The Tenth Circle had such an interesting plot. Daniel Stone was a comic book author. Laura Stone was a college professor who specialized in teaching Dante's Inferno. Their daughter, Trixie, was a confused adolescent that was somehow between being a kid and being a woman and struggled with her identity and place in the world. The book even had some sections of Daniel's graphic novel which featured a man with the ability/curse to shape shift into a beast and going into the depths of Dante's hell with Virgil to find his missing daughter. Obviously, there were some pretty major parallels there.

I'm amazed by Jodi Picoult's ability to tell a complex story with so many facets and layers of humanity. I was captivated by each character's story and the connections they had to each other. I highly enjoyed the majority of the novel and couldn't wait to see how it all ended. I love the author's ability to write, her plots, and the way she layers a plot on top of a legend or story.
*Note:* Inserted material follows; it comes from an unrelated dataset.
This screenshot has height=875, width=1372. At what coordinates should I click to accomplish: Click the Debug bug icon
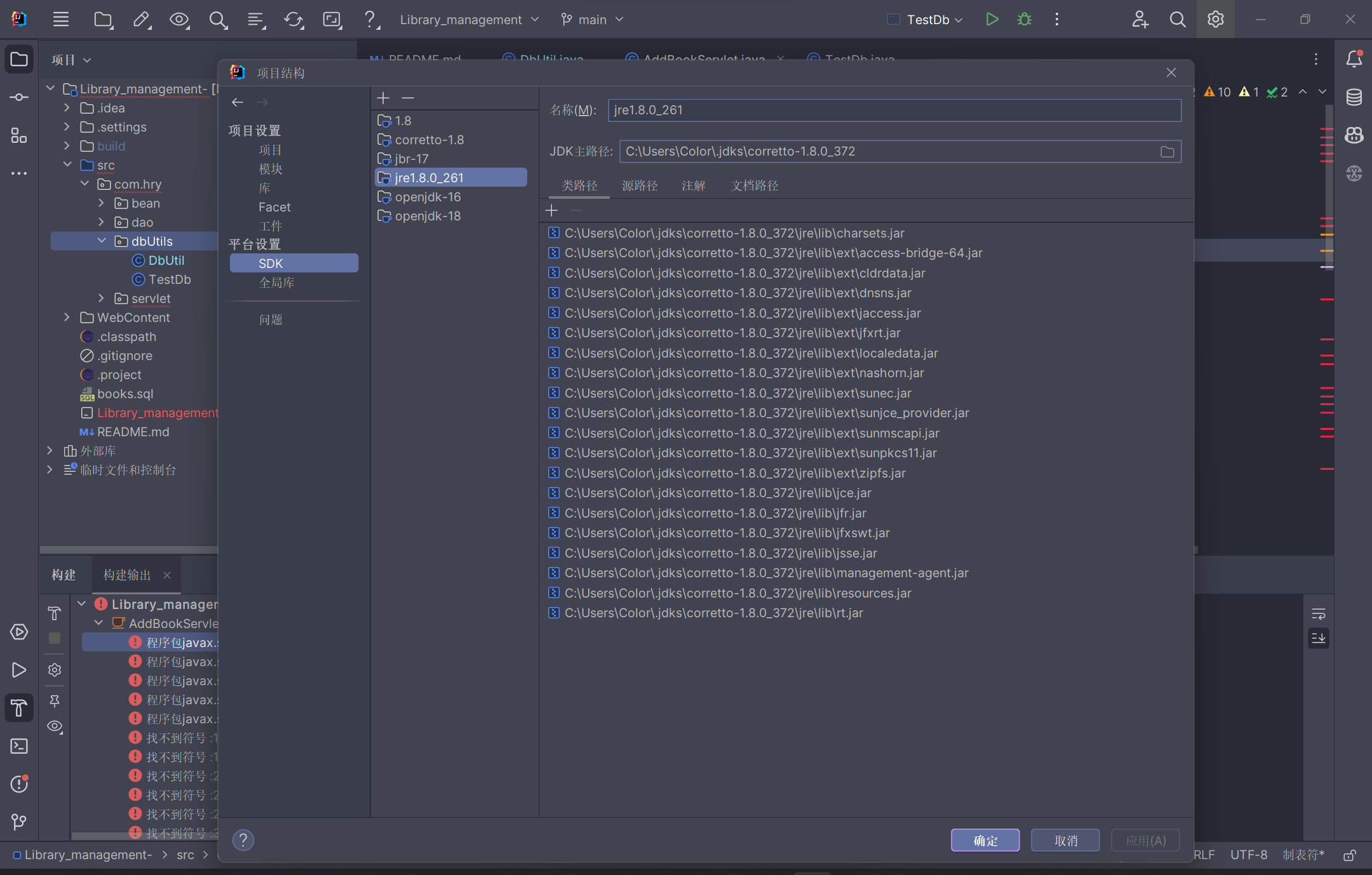click(x=1024, y=20)
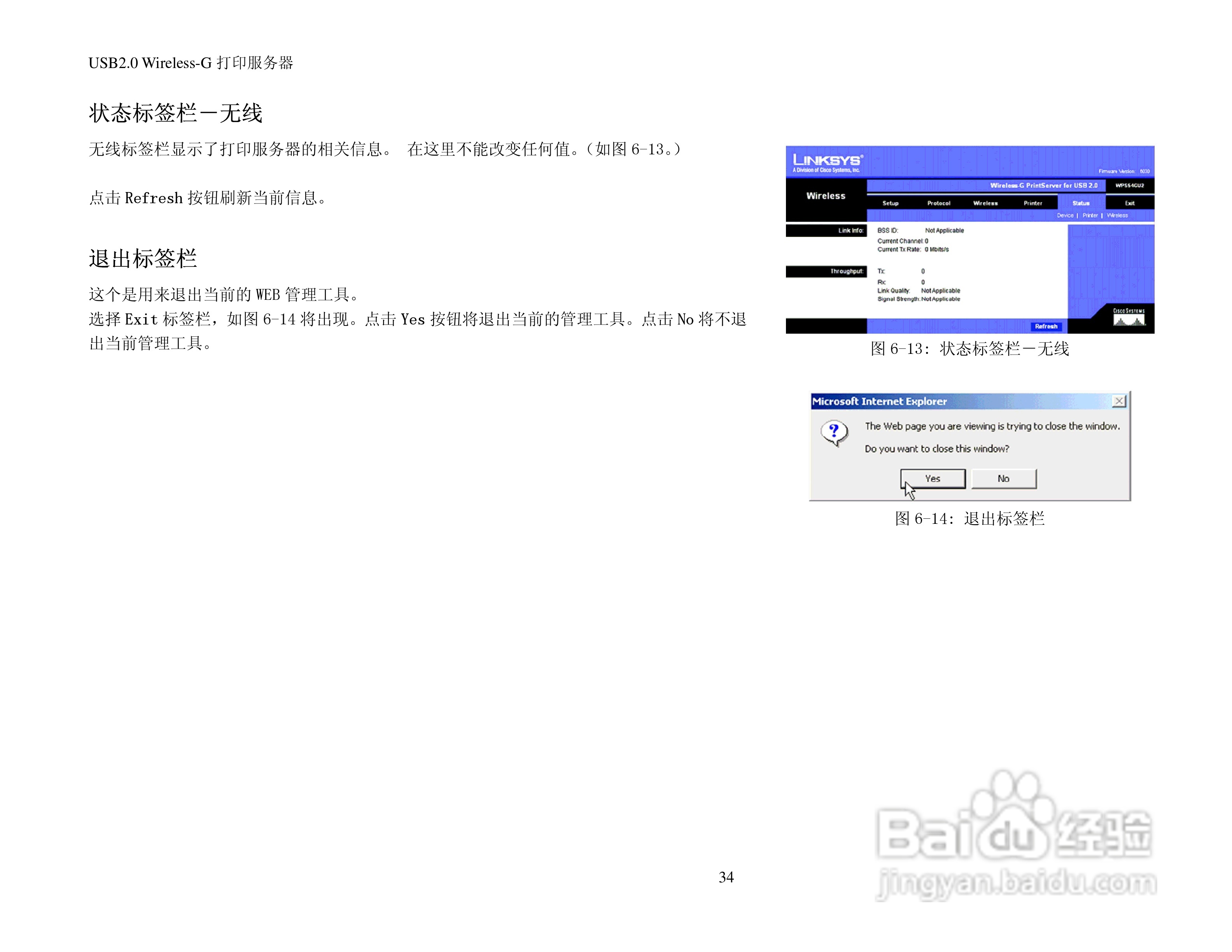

However, as with all of her other books I've read, I feel vaguely disappointed by the ending. I don't know what else I could have wanted when I sit down to try to pin point what went wrong for me. I couldn't figure it out with her other books, either. But there's something unsatisfying about her endings. The story builds and builds with new and exciting avenues, but it's like it all fizzles out at some point and I'm left wondering what the entire point was. Maybe that's just her style or maybe she's like Stephen King and doesn't know how to end things. Endings typically don't make me mad or upset me, but I always feel so apathetic when I finish her books and it certainly affects my overall rating and enjoyment of the book.

Honestly, I feel like Jodi Picoult put way too many issues and ideas in the book and couldn’t find a way to tie it together well because there was so much going on. So instead of feeling like I just read this well thought out book, I’m left feeling like I read a book designed to be shocking and deep, but wasn’t actually either of those.

Despite all of the characters having complicated lives, I felt like I never truly understood the motivations of them. Trixie had a ton of issues. A broken heart, rape, cutting, suicide, identity crisis… but I didn’t feel like I ever knew why she felt that way and why she did the things she did. It’s like the author couldn’t focus and really explore one major theme, so she just peppered in a ton of other craziness to keep us guessing.

If you’re a fan of Jodi Picoult, The Tenth Circle is a good book and worth the read. If you’re not sure about her, I’m not sure if I liked or disliked the book because I’m not quite sure if I’ve fallen for the writing style that is Jodi Picoult yet, so I don’t know if I’d recommend it.